LOS ANGELES — For actress Carey Mulligan, “Suffragette” was unlike any film she had ever made: The writer, director, producers and most of the cast were women.

“It was a unique experience. I'm used to being the only girl in a room,” Mulligan said. “And it needed to be a female team to get it made in the first place, because it wasn't going to happen if it wasn't a group of women pushing it uphill, because no one wanted to tell the story.”

The story is of women's fight for the right to vote in Britain in 1912. Mulligan plays Maud, an ordinary, working-class woman who finds herself becoming an activist despite the risks of being part of the volatile movement. The film shows the women holding rallies and starting fires — and getting beaten, jailed and tortured; socially ostracized and unemployed, as a result.

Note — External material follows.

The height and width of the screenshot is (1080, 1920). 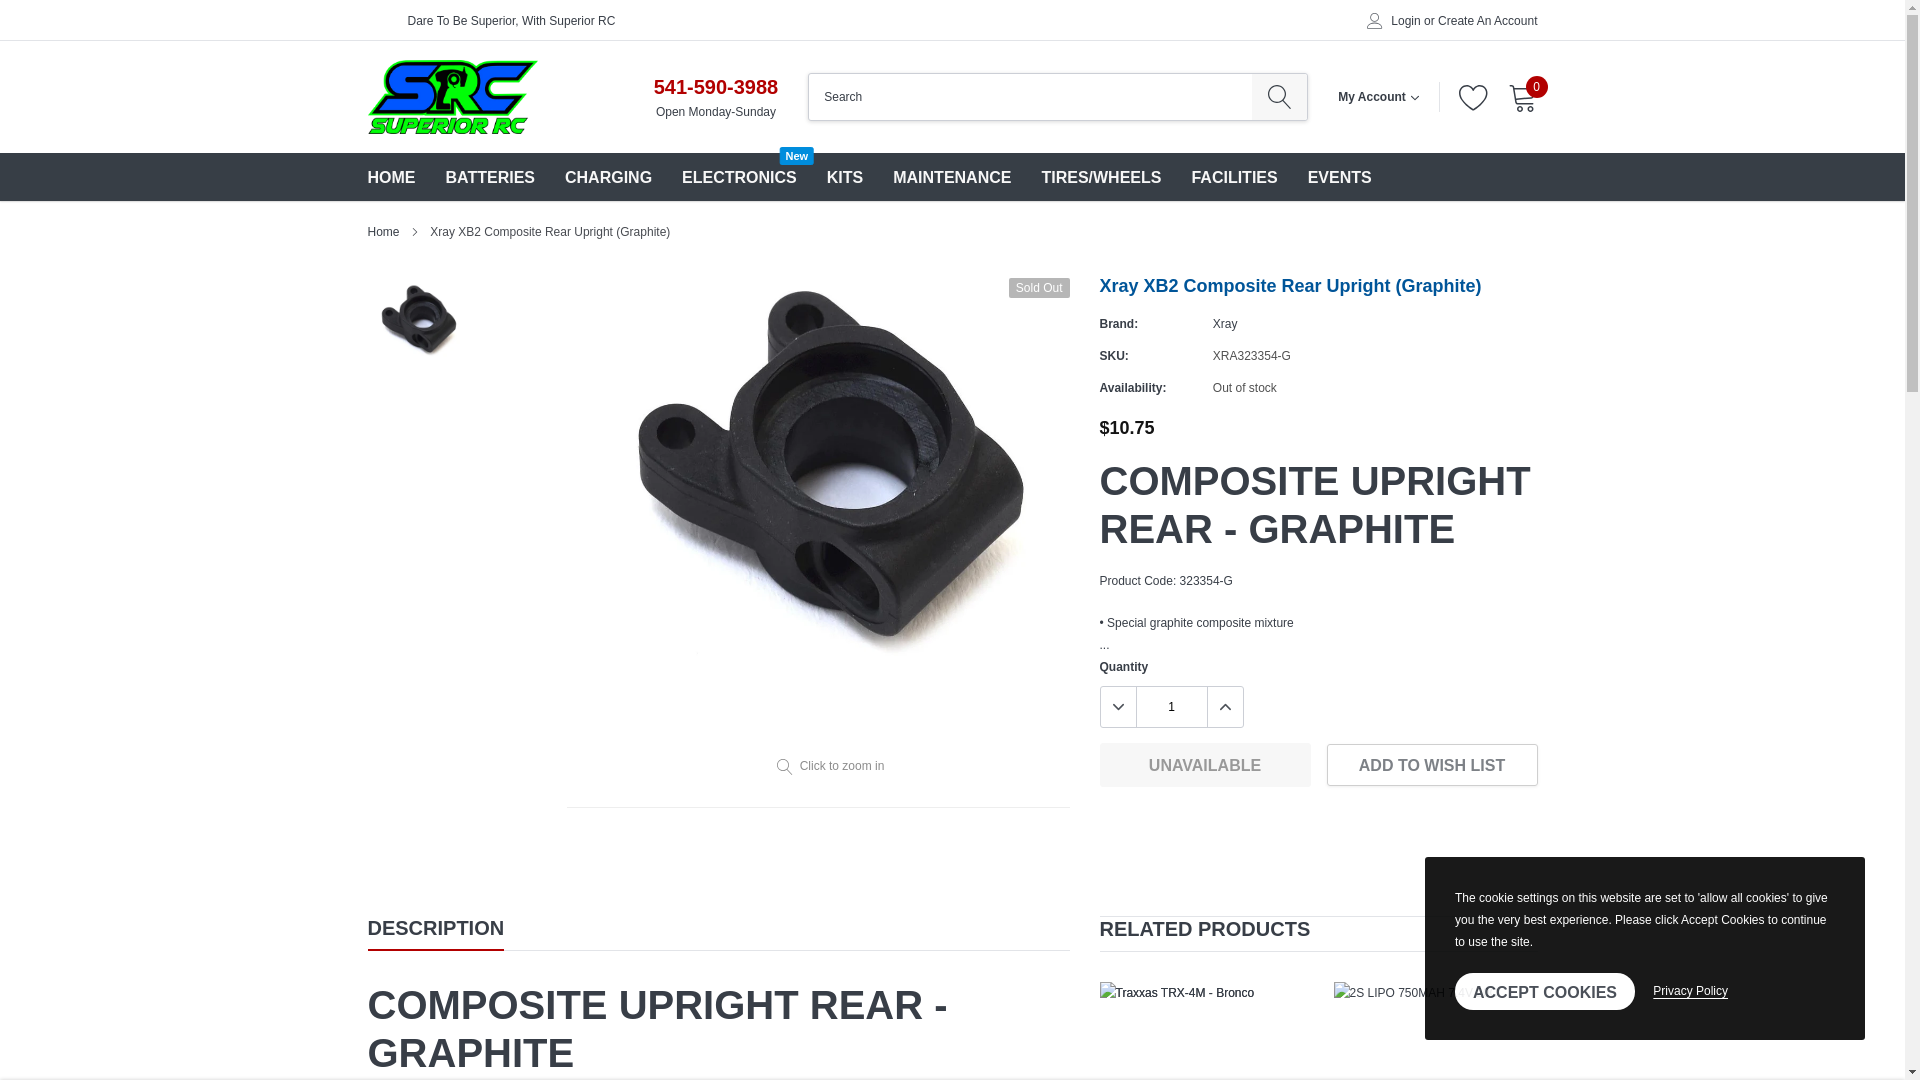 What do you see at coordinates (1226, 324) in the screenshot?
I see `Xray` at bounding box center [1226, 324].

There was little studio interest in telling the story — and that points to the problems women continue to face in Hollywood today, Mulligan said.

“A woman threw herself in front of a king's horse in 1913 and changed the course of history, and no one in 100 years felt this was a story worthy of the big screen,” she said. “If this monumental moment can go undocumented and untold, imagine how many millions of women's stories there are for us to tell.”

With her female-centric subject matter, cast and creative team, “Suffragette” director Sarah Gavron has made a film that embodies its message about equality.

“Between one to 10 percent of films are made by women — often it's more like one percent — and film is a way we put a mirror up to our lives,” Gavron said. “So by making this film and having a woman producer, writer, director, so many heads of department behind the camera, and then all those women in front of the camera, we were shifting the balance in an extraordinary way. But you don't just want that to be a one-off.”

Given the level of awareness about the gender disparity in Hollywood, Mulligan said the industry is compelled to respond.

“I think it's gotten to the point where people can't ignore it now,” she said. “And there probably will be action as a result of it and not just a lot more noise.”

Other than Maud in “Suffragette,” Mulligan hasn't yet seen a move toward equality reflected in the parts she is offered. So far, she said, “it's still been a bucket load of boring girlfriend roles.”

“Suffragette” opens Friday in the U.S.